Compte tenu des problèmes de délinquance vécus par les recrues, les taux élevés d’abandon et d’absentéisme sont courants. «Mais des dizaines de jeunes se sont métamorphosés derrière les casseroles, affirme Caesar Cruz. Certains sont entrés ici sans jamais avoir goûté du parmesan de leur vie! Aujourd’hui, ils travaillent dans les meilleurs restaurants en Angleterre, en Australie et à New York.»

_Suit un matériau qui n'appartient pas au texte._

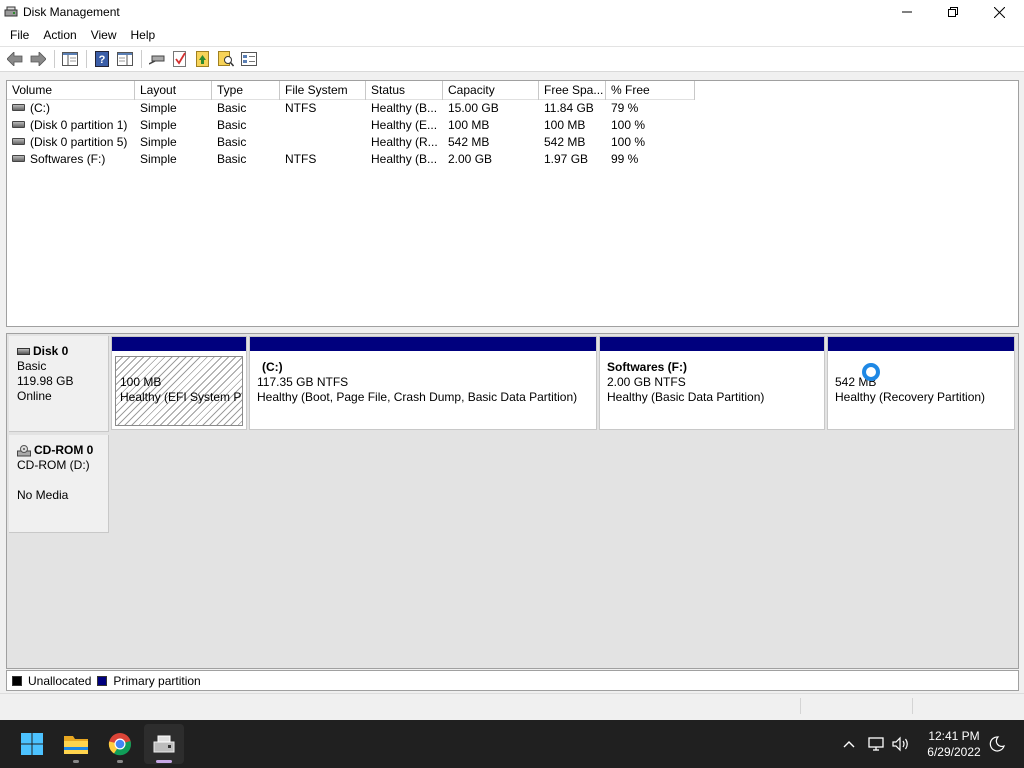 The width and height of the screenshot is (1024, 768). I want to click on chevron-up-icon, so click(849, 744).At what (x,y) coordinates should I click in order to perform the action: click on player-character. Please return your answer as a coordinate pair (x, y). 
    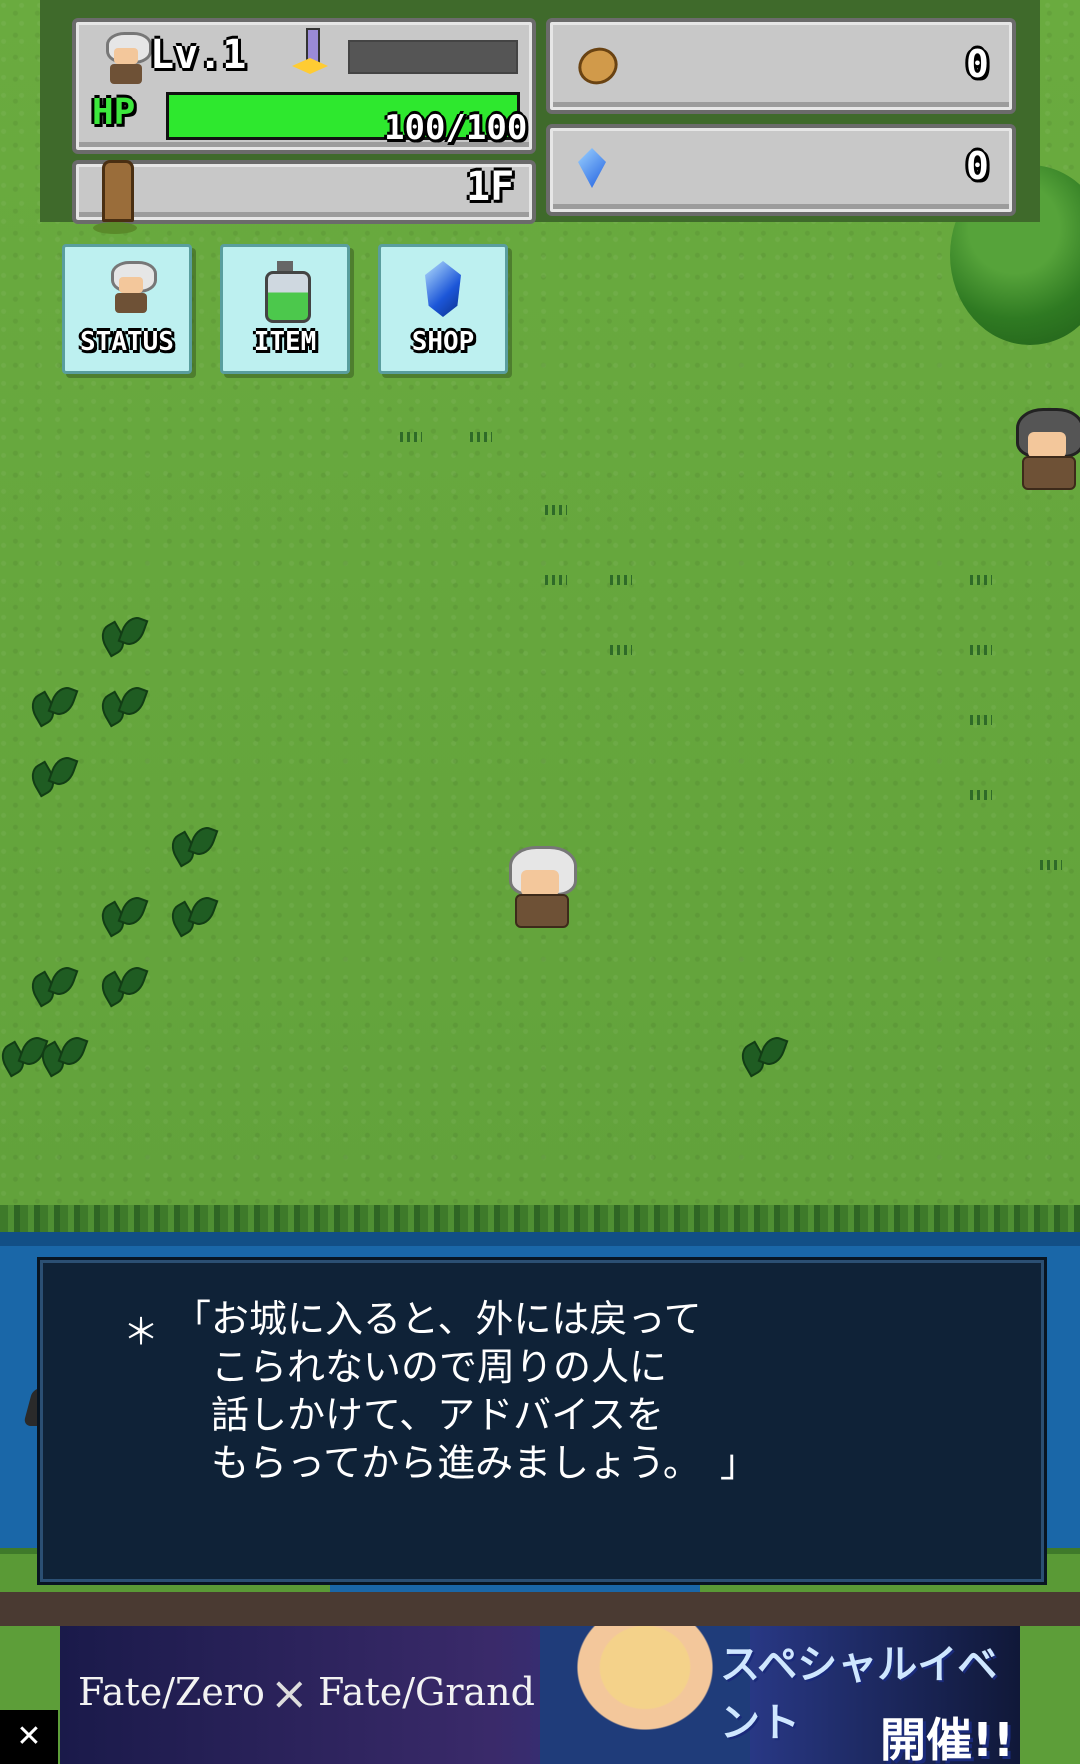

Le Fifteen, maintenant un restaurant branché de Londres, est l’une des rares entreprises anglaises entièrement financées par des dons et par les profits du restaurant – il faut d’ailleurs compter un minimum de 70 $ par client. «Tous les profits du resto sont réinvestis dans la cause et Jamie ne perçoit pas le moindre penny», affirme Caesar Cruz.
Il faut dire qu’à 31 ans, le jeune chef ne compte plus ses millions. Il a d’ailleurs implanté son concept de restaurant-école à Amsterdam, à Cornwall, en Grande-Bretagne, et, plus récemment, à Melbourne, en Australie. Et ce n’est pas tout : en 2007, les Britanniques pourront voir les diplômés des cinq dernières années dans une nouvelle téléréalité, au cours de laquelle le vainqueur gagnera son propre pub-restaurant, entièrement financé par la fondation Fifteen.
Ouvert en 2004, le resto a depuis formé une quarantaine de décrocheurs à titre de cuisiniers, barmans ou serveurs. Deux participants sur trois terminent le programme et 80 % des diplômés décrochent ensuite un emploi à temps plein au Hoxton ou dans d’autres établissements de la ville.
C’est le cas de Darren Murrain, 23 ans, qui est maintenant chef dans une luxueuse succursale du Hilton, près du London Tower Bridge. Avant de joindre l’équipe du Hoxton Apprentice, il était sans emploi depuis deux ans. Ayant été mis à la porte du domicile familial, il menait une existence d’itinérant et trouvait refuge chez des amis.
«Pour plusieurs jeunes apprentis, la plus grande source de motivation, c’est de se voir accorder une autre chance», déclare Mark Fitzmaurice, gérant du Hoxton Apprentice, pour qui le principal défi est de trouver le juste équilibre entre la relation d’aide et les impératifs commerciaux d’un restaurant. Le fait d’embaucher des personnes en difficulté ne l’autorise pas à lésiner sur la qualité du service. Tous sont donc traités comme des employés réguliers, avec les mêmes mesures disciplinaires.